R is a vector-oriented programming language since most of the objects are organized in vector or matrix fashion. While most of us associate vectors and matrices with linear algebra or other mathematics fields, R defines those as a flexible data structure that supports both numeric and non-numeric values. This makes working with data easier and simpler, especially when we work with mixed data classes. The matrix structure is a generic format for many tabular data types in R.
Among those, the most common types are as follows (the function's package name is in brackets):
- matrix (base): This is the basic matrix format and is based on the numeric index of rows and columns. This format is strict about the data class, and it isn't possible to combine multiple classes in the same table. For example, it is not possible to have both numeric and strings at the same table.
- data.frame (base): This is one of the most popular tabular formats in R. This is a more progressive and liberal version of the matrix function. It includes additional attributes, which support the combination of multiple classes in the same table and different indexing methods.
- tibble (tibble): It is part of the tidyverse family of packages (RStudio designed packages for data science applications). This type of data is another tabular format and an improved version of the data.frame base package with the improvements that are related to printing and sub-setting applications.
- ts (stats) and mts (stats): This is R's built-in function for time series data, where ts is designed to be used with single time series data and multiple time series (mts) supports multiple time series data. Chapter 3, The Time Series Object, focuses on the time series object and its applications.
- zoo (zoo) and xts (xts): Both are designated data structures for time series data and are based on the matrix format with a timestamp index. Chapter 4, Decomposition of Time Series Data, provides an in-depth introduction to the zoo and xts objects.
If you have never used R before, the first data structure that you will meet will probably be the data frame. Therefore, this section focuses on the basic techniques that you can use for querying and exploring data frames (which, similarly, can be applied to the other data structures). We will use the famous iris dataset as an example.
Let's load the iris dataset from the datasets package:
# Loading dataset from datasets package
data("iris", package = "datasets")
Like we did previously, let's review the object structure using the str function:
str(iris)
## 'data.frame': 150 obs. of 5 variables:
## $ Sepal.Length: num 5.1 4.9 4.7 4.6 5 5.4 4.6 5 4.4 4.9 ...
## $ Sepal.Width : num 3.5 3 3.2 3.1 3.6 3.9 3.4 3.4 2.9 3.1 ...
## $ Petal.Length: num 1.4 1.4 1.3 1.5 1.4 1.7 1.4 1.5 1.4 1.5 ... ## $ Petal.Width : num 0.2 0.2 0.2 0.2 0.2 0.4 0.3 0.2 0.2 0.1 ...

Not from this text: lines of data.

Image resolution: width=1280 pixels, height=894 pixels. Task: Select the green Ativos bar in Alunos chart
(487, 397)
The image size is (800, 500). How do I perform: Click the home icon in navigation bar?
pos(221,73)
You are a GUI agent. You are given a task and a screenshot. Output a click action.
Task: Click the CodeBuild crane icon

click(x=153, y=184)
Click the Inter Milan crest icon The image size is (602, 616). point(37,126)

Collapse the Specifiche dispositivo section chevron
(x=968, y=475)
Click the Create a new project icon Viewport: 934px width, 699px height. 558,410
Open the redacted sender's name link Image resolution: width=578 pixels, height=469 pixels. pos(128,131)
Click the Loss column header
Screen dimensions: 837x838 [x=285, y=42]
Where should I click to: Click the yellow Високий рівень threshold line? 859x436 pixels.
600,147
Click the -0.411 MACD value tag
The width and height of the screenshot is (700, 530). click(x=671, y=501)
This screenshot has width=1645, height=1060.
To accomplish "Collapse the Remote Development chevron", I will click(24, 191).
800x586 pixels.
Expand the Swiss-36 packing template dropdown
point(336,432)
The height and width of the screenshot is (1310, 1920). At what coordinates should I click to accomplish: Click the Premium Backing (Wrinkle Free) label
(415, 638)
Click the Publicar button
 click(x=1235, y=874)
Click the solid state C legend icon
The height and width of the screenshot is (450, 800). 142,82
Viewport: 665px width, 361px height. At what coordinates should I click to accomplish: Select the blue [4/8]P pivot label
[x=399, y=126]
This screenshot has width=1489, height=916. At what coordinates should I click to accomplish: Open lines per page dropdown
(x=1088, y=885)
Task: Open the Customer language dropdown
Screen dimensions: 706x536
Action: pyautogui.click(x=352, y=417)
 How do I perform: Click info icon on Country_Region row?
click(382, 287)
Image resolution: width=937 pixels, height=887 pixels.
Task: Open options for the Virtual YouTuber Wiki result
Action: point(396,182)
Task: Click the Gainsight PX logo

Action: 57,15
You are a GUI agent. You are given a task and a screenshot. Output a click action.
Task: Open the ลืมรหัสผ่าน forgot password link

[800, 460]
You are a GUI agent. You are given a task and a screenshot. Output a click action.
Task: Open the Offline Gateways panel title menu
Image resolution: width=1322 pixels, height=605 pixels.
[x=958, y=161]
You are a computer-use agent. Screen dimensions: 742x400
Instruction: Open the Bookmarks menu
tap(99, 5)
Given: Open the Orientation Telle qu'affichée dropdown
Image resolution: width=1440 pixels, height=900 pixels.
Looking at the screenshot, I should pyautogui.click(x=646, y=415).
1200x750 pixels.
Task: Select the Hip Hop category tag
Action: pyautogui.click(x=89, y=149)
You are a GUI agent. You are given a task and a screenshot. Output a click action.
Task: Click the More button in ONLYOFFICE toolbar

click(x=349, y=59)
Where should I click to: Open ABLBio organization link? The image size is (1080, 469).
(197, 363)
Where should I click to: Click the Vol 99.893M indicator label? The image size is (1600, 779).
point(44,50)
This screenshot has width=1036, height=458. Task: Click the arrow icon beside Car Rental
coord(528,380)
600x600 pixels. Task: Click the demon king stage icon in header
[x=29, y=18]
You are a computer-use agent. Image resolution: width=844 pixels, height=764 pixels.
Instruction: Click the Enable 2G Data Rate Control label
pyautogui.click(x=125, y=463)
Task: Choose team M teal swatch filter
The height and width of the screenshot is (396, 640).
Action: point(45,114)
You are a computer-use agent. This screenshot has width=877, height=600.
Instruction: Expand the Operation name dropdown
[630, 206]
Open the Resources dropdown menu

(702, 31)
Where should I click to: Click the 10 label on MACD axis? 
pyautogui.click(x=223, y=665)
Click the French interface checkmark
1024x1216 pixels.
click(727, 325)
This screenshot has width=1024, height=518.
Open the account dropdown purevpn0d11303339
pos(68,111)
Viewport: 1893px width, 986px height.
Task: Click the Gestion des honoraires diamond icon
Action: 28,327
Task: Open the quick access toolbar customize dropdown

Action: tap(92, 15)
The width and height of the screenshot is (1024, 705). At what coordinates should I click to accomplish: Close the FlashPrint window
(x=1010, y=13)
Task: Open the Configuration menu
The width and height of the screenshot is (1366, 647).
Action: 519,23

## $ Species : Factor w/ 3 levels "setosa","versicolor",..: 1 1 1 1 1 1 1 1 1 1 ...
As you can see from the output of the str function, the iris data frame has 150 observations and 5 variables. The first four variables are numeric, while the fifth variable is a categorical variable (factor). This mixed structure of both numeric and categorical variables is not possible in the normal matrix format. A different view on the table is available with the summary function, which provides summary statistics for the data frame's variables:
summary(iris)
## Sepal.Length Sepal.Width Petal.Length Petal.Width
## Min. :4.300 Min. :2.000 Min. :1.000 Min. :0.100
## 1st Qu.:5.100 1st Qu.:2.800 1st Qu.:1.600 1st Qu.:0.300
## Median :5.800 Median :3.000 Median :4.350 Median :1.300
## Mean :5.843 Mean :3.057 Mean :3.758 Mean :1.199
## 3rd Qu.:6.400 3rd Qu.:3.300 3rd Qu.:5.100 3rd Qu.:1.800
## Max. :7.900 Max. :4.400 Max. :6.900 Max. :2.500
## Species
## setosa :50
## versicolor:50
## virginica :50
##
##
##
As you can see from the preceding output, the function calculates the numeric variables' mean, median, minimum, maximum, and first and third quartiles.